**Work required**
Produce as output only the lines below starting at the line with "Companies (842, 1468)" and continuing through the line with "Документація (175, 640)", each one exactly as written.

**Entries provided**
_ _ _ _ _

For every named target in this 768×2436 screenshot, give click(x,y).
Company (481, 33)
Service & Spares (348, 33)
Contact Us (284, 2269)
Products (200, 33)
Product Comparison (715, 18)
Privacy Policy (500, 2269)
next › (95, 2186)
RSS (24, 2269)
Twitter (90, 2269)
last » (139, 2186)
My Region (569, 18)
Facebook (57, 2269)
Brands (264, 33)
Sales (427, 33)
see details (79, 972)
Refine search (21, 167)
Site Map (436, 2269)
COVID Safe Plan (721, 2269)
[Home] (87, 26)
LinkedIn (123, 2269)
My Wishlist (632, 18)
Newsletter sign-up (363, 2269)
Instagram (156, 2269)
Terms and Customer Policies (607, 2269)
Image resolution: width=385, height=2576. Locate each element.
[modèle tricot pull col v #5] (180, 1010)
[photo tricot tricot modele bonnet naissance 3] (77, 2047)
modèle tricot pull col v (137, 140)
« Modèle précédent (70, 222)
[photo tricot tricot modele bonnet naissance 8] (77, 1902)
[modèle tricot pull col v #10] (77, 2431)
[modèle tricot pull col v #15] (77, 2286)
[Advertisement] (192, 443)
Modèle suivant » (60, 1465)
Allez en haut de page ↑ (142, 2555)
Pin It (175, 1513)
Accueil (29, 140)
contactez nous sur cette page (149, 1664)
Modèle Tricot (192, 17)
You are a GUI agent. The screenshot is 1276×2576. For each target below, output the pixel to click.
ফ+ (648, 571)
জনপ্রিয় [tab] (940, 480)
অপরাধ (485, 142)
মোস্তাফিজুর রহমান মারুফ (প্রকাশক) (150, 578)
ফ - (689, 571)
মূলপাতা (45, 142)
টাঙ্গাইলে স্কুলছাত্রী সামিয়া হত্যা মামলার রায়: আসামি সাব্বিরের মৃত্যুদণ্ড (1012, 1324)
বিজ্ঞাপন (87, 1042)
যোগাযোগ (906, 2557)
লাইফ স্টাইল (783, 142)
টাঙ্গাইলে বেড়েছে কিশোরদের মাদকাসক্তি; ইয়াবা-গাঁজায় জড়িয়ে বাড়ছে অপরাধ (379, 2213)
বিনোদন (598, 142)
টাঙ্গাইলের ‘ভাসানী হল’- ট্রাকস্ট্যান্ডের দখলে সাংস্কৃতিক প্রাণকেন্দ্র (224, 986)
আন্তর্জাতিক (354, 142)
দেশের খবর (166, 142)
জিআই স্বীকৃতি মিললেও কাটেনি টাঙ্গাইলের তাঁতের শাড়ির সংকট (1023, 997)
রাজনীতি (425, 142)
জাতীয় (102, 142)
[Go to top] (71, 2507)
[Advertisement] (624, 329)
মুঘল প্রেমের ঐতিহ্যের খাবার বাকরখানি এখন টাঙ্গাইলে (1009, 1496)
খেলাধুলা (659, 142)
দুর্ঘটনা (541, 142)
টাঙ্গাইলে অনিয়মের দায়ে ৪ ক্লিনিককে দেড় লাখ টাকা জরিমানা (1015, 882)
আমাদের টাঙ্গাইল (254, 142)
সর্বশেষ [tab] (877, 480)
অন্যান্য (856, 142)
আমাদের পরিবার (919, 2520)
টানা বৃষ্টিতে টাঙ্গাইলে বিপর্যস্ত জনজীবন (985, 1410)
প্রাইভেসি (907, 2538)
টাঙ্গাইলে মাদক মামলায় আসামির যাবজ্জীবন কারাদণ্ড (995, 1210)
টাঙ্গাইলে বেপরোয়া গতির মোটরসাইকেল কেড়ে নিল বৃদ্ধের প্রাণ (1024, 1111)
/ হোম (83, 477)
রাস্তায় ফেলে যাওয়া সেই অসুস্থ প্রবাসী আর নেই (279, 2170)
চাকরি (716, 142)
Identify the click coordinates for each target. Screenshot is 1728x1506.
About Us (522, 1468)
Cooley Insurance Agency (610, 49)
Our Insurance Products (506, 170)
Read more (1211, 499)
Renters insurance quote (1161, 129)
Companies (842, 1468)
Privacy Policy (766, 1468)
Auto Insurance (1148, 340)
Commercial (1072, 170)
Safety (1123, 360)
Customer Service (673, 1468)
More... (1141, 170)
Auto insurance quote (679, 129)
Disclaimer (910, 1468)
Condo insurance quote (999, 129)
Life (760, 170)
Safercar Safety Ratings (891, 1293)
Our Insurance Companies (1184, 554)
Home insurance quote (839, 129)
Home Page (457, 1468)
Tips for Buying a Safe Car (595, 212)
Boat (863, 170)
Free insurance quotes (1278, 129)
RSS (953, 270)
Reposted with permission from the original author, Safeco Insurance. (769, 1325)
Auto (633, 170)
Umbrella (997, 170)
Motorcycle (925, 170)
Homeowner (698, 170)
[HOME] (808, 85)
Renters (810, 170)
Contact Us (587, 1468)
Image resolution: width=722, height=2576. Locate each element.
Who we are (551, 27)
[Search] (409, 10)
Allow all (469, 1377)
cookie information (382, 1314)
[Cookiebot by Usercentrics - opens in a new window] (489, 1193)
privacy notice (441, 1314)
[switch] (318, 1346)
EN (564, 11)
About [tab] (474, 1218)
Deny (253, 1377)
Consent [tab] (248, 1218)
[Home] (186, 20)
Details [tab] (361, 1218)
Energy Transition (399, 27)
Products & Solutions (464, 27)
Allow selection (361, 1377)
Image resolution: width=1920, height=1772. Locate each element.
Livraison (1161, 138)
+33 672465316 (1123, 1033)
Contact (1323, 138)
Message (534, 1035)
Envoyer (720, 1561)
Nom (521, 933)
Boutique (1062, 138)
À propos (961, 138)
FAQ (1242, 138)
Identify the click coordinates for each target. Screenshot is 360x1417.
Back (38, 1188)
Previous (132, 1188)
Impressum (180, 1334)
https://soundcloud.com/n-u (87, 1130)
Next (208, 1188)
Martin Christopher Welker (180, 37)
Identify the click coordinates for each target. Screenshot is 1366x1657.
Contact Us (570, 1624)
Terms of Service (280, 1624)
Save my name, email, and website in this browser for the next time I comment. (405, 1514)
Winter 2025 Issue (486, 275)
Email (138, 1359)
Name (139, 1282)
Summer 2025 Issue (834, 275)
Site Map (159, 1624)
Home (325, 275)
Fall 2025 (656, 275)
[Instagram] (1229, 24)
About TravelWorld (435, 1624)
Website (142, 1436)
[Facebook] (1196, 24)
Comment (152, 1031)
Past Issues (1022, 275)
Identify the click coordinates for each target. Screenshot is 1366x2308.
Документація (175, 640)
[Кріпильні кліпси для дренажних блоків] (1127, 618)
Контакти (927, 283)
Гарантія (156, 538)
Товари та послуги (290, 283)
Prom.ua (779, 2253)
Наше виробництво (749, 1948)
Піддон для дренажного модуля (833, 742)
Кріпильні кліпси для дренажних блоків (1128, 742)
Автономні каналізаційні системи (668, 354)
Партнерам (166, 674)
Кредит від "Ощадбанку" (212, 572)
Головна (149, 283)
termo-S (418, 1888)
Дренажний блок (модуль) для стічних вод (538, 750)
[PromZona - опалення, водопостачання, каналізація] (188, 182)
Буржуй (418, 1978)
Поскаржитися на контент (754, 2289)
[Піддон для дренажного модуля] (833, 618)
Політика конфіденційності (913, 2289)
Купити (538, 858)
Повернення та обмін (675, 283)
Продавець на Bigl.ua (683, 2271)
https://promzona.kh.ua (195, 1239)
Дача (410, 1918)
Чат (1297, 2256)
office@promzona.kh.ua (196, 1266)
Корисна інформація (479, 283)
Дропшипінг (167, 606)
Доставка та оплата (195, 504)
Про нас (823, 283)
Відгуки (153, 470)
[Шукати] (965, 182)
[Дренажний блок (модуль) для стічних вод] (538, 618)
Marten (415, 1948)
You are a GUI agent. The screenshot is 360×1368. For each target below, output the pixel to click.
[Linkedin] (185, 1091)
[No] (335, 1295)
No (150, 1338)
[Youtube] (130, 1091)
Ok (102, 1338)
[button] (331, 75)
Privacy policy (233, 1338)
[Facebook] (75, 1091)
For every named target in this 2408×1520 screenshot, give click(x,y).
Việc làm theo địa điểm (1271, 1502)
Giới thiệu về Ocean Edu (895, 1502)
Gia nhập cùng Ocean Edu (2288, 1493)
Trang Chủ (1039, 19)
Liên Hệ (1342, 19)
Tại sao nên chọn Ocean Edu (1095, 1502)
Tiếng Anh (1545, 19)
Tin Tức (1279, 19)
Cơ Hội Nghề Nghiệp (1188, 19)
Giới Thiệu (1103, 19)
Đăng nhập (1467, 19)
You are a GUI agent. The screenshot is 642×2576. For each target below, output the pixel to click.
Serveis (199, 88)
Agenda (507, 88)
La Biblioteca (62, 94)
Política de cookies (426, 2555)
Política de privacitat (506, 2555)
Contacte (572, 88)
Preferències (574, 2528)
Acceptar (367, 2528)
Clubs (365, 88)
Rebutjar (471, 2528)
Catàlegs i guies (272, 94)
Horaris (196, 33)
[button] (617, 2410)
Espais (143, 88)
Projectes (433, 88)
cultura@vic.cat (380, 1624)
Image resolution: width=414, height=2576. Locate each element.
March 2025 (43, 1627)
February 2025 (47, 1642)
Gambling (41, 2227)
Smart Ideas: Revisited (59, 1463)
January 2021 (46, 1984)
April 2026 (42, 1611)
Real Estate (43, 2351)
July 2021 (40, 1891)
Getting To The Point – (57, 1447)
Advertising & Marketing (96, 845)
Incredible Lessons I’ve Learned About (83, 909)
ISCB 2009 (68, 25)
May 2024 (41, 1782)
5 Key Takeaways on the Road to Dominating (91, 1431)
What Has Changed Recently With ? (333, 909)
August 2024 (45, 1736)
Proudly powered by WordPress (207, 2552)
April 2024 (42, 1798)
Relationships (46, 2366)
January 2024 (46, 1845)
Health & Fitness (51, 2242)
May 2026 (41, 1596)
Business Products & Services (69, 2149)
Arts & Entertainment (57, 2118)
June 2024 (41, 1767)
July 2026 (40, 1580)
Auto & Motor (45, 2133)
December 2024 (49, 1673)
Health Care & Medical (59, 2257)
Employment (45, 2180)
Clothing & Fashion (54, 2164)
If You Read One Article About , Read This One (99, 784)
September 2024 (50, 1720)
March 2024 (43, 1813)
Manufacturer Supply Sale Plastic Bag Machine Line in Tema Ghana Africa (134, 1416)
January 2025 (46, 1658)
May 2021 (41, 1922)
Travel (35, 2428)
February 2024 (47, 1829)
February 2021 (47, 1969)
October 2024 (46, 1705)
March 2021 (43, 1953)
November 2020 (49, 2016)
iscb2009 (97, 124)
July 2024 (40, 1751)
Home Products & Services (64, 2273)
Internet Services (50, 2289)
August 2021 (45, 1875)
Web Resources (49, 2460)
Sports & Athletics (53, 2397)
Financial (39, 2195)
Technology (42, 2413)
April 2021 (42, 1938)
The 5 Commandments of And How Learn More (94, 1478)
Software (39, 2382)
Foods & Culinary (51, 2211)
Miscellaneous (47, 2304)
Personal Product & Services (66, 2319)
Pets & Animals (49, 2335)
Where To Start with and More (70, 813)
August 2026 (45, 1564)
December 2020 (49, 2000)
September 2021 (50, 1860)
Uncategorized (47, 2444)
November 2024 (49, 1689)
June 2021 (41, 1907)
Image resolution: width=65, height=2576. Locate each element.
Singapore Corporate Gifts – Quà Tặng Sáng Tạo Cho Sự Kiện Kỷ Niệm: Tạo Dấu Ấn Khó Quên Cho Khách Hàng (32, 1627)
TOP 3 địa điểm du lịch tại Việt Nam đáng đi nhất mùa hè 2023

_ _ _ _ _

**Solution for this problem**
Companies (842, 1468)
Privacy Policy (766, 1468)
Auto Insurance (1148, 340)
Commercial (1072, 170)
Safety (1123, 360)
Customer Service (673, 1468)
More... (1141, 170)
Auto insurance quote (679, 129)
Disclaimer (910, 1468)
Condo insurance quote (999, 129)
Life (760, 170)
Safercar Safety Ratings (891, 1293)
Our Insurance Companies (1184, 554)
Home insurance quote (839, 129)
Home Page (457, 1468)
Tips for Buying a Safe Car (595, 212)
Boat (863, 170)
Free insurance quotes (1278, 129)
RSS (953, 270)
Reposted with permission from the original author, Safeco Insurance. (769, 1325)
Auto (633, 170)
Umbrella (997, 170)
Motorcycle (925, 170)
Homeowner (698, 170)
[HOME] (808, 85)
Renters (810, 170)
Contact Us (587, 1468)
Image resolution: width=722, height=2576. Locate each element.
Who we are (551, 27)
[Search] (409, 10)
Allow all (469, 1377)
cookie information (382, 1314)
[Cookiebot by Usercentrics - opens in a new window] (489, 1193)
privacy notice (441, 1314)
[switch] (318, 1346)
EN (564, 11)
About [tab] (474, 1218)
Deny (253, 1377)
Consent [tab] (248, 1218)
[Home] (186, 20)
Details [tab] (361, 1218)
Energy Transition (399, 27)
Products & Solutions (464, 27)
Allow selection (361, 1377)
Image resolution: width=1920, height=1772. Locate each element.
Livraison (1161, 138)
+33 672465316 (1123, 1033)
Contact (1323, 138)
Message (534, 1035)
Envoyer (720, 1561)
Nom (521, 933)
Boutique (1062, 138)
À propos (961, 138)
FAQ (1242, 138)
Identify the click coordinates for each target. Screenshot is 360x1417.
Back (38, 1188)
Previous (132, 1188)
Impressum (180, 1334)
https://soundcloud.com/n-u (87, 1130)
Next (208, 1188)
Martin Christopher Welker (180, 37)
Identify the click coordinates for each target. Screenshot is 1366x1657.
Contact Us (570, 1624)
Terms of Service (280, 1624)
Save my name, email, and website in this browser for the next time I comment. (405, 1514)
Winter 2025 Issue (486, 275)
Email (138, 1359)
Name (139, 1282)
Summer 2025 Issue (834, 275)
Site Map (159, 1624)
Home (325, 275)
Fall 2025 (656, 275)
[Instagram] (1229, 24)
About TravelWorld (435, 1624)
Website (142, 1436)
[Facebook] (1196, 24)
Comment (152, 1031)
Past Issues (1022, 275)
Identify the click coordinates for each target. Screenshot is 1366x2308.
Документація (175, 640)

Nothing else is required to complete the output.